- [Problem requirements]: All entries must be returned precisely as they appear.

- [Material for this exercise]:
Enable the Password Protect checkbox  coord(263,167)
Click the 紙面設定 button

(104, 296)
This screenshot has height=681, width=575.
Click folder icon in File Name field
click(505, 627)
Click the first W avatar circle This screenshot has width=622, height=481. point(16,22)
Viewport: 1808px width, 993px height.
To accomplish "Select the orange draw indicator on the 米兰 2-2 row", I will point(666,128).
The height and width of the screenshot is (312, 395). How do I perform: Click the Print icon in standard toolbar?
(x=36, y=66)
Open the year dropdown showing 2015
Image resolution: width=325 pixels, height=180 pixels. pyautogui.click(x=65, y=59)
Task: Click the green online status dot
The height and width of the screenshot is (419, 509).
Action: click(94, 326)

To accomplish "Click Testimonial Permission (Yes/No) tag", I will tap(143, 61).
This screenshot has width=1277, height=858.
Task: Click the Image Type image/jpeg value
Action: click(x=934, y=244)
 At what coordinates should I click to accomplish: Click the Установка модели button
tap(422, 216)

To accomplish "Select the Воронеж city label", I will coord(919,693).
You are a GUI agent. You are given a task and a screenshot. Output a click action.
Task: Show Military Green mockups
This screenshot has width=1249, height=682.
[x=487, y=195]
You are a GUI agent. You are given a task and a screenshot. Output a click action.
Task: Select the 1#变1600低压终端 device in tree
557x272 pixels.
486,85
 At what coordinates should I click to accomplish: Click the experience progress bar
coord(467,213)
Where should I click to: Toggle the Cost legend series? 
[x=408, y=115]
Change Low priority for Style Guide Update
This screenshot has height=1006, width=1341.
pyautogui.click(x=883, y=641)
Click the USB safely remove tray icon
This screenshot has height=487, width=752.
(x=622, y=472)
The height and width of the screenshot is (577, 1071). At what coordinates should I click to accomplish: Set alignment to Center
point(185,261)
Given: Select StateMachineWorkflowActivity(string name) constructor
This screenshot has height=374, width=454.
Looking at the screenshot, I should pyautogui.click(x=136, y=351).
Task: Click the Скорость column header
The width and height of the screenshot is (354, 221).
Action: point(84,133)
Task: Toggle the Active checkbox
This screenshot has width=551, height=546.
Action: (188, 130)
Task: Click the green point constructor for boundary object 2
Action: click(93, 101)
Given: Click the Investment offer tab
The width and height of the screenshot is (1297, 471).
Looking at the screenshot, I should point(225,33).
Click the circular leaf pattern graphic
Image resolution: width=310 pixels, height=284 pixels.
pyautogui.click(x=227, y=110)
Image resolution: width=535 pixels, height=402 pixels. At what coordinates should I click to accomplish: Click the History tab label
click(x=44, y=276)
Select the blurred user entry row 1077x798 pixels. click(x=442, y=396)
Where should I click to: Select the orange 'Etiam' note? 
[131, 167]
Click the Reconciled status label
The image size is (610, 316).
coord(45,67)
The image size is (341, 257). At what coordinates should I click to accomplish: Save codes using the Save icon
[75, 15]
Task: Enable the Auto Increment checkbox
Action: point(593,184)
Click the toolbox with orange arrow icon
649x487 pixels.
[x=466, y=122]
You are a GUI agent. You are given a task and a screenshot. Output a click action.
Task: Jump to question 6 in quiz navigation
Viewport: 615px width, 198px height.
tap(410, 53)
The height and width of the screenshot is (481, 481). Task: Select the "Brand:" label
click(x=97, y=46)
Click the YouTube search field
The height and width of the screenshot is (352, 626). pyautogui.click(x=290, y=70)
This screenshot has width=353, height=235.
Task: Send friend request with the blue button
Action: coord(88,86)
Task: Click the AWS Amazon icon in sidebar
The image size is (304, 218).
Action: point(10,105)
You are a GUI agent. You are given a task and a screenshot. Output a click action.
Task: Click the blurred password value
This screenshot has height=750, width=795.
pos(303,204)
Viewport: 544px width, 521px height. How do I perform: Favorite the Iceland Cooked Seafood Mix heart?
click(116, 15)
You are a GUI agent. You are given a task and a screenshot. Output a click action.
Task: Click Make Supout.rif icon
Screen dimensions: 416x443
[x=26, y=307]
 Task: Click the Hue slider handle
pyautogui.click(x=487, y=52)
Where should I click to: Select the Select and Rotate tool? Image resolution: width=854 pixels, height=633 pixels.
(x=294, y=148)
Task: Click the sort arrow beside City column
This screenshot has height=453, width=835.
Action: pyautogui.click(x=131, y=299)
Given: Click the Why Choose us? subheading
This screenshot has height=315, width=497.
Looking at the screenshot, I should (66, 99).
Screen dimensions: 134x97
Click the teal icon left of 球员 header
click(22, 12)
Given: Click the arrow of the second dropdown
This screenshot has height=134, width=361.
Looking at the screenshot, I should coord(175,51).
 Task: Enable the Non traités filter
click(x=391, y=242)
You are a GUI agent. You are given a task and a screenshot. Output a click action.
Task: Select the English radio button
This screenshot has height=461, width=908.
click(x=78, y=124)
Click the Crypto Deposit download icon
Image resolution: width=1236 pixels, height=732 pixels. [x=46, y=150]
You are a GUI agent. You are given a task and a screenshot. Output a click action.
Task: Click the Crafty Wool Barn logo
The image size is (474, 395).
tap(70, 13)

- [Worked solution]:
Enable the Password Protect checkbox  coord(263,167)
Click the 紙面設定 button

(104, 296)
This screenshot has height=681, width=575.
Click folder icon in File Name field
click(505, 627)
Click the first W avatar circle This screenshot has width=622, height=481. point(16,22)
Viewport: 1808px width, 993px height.
To accomplish "Select the orange draw indicator on the 米兰 2-2 row", I will point(666,128).
The height and width of the screenshot is (312, 395). How do I perform: Click the Print icon in standard toolbar?
(x=36, y=66)
Open the year dropdown showing 2015
Image resolution: width=325 pixels, height=180 pixels. pyautogui.click(x=65, y=59)
Task: Click the green online status dot
The height and width of the screenshot is (419, 509).
Action: click(94, 326)

To accomplish "Click Testimonial Permission (Yes/No) tag", I will tap(143, 61).
This screenshot has width=1277, height=858.
Task: Click the Image Type image/jpeg value
Action: click(x=934, y=244)
 At what coordinates should I click to accomplish: Click the Установка модели button
tap(422, 216)

To accomplish "Select the Воронеж city label", I will coord(919,693).
You are a GUI agent. You are given a task and a screenshot. Output a click action.
Task: Show Military Green mockups
This screenshot has width=1249, height=682.
[x=487, y=195]
You are a GUI agent. You are given a task and a screenshot. Output a click action.
Task: Select the 1#变1600低压终端 device in tree
557x272 pixels.
486,85
 At what coordinates should I click to accomplish: Click the experience progress bar
coord(467,213)
Where should I click to: Toggle the Cost legend series? 
[x=408, y=115]
Change Low priority for Style Guide Update
This screenshot has height=1006, width=1341.
pyautogui.click(x=883, y=641)
Click the USB safely remove tray icon
This screenshot has height=487, width=752.
(x=622, y=472)
The height and width of the screenshot is (577, 1071). At what coordinates should I click to accomplish: Set alignment to Center
point(185,261)
Given: Select StateMachineWorkflowActivity(string name) constructor
This screenshot has height=374, width=454.
Looking at the screenshot, I should pyautogui.click(x=136, y=351).
Task: Click the Скорость column header
The width and height of the screenshot is (354, 221).
Action: point(84,133)
Task: Toggle the Active checkbox
This screenshot has width=551, height=546.
Action: (188, 130)
Task: Click the green point constructor for boundary object 2
Action: click(93, 101)
Given: Click the Investment offer tab
The width and height of the screenshot is (1297, 471).
Looking at the screenshot, I should point(225,33).
Click the circular leaf pattern graphic
Image resolution: width=310 pixels, height=284 pixels.
pyautogui.click(x=227, y=110)
Image resolution: width=535 pixels, height=402 pixels. At what coordinates should I click to accomplish: Click the History tab label
click(x=44, y=276)
Select the blurred user entry row 1077x798 pixels. click(x=442, y=396)
Where should I click to: Select the orange 'Etiam' note? 
[131, 167]
Click the Reconciled status label
The image size is (610, 316).
coord(45,67)
The image size is (341, 257). At what coordinates should I click to accomplish: Save codes using the Save icon
[75, 15]
Task: Enable the Auto Increment checkbox
Action: point(593,184)
Click the toolbox with orange arrow icon
649x487 pixels.
[x=466, y=122]
You are a GUI agent. You are given a task and a screenshot. Output a click action.
Task: Jump to question 6 in quiz navigation
Viewport: 615px width, 198px height.
tap(410, 53)
The height and width of the screenshot is (481, 481). Task: Select the "Brand:" label
click(x=97, y=46)
Click the YouTube search field
The height and width of the screenshot is (352, 626). pyautogui.click(x=290, y=70)
This screenshot has width=353, height=235.
Task: Send friend request with the blue button
Action: coord(88,86)
Task: Click the AWS Amazon icon in sidebar
The image size is (304, 218).
Action: point(10,105)
You are a GUI agent. You are given a task and a screenshot. Output a click action.
Task: Click the blurred password value
This screenshot has height=750, width=795.
pos(303,204)
Viewport: 544px width, 521px height. How do I perform: Favorite the Iceland Cooked Seafood Mix heart?
click(116, 15)
You are a GUI agent. You are given a task and a screenshot. Output a click action.
Task: Click Make Supout.rif icon
Screen dimensions: 416x443
[x=26, y=307]
 Task: Click the Hue slider handle
pyautogui.click(x=487, y=52)
Where should I click to: Select the Select and Rotate tool? Image resolution: width=854 pixels, height=633 pixels.
(x=294, y=148)
Task: Click the sort arrow beside City column
This screenshot has height=453, width=835.
Action: pyautogui.click(x=131, y=299)
Given: Click the Why Choose us? subheading
This screenshot has height=315, width=497.
Looking at the screenshot, I should (66, 99).
Screen dimensions: 134x97
Click the teal icon left of 球员 header
click(22, 12)
Given: Click the arrow of the second dropdown
This screenshot has height=134, width=361.
Looking at the screenshot, I should coord(175,51).
 Task: Enable the Non traités filter
click(x=391, y=242)
You are a GUI agent. You are given a task and a screenshot. Output a click action.
Task: Select the English radio button
This screenshot has height=461, width=908.
click(x=78, y=124)
Click the Crypto Deposit download icon
Image resolution: width=1236 pixels, height=732 pixels. [x=46, y=150]
You are a GUI agent. You are given a task and a screenshot. Output a click action.
Task: Click the Crafty Wool Barn logo
The image size is (474, 395).
tap(70, 13)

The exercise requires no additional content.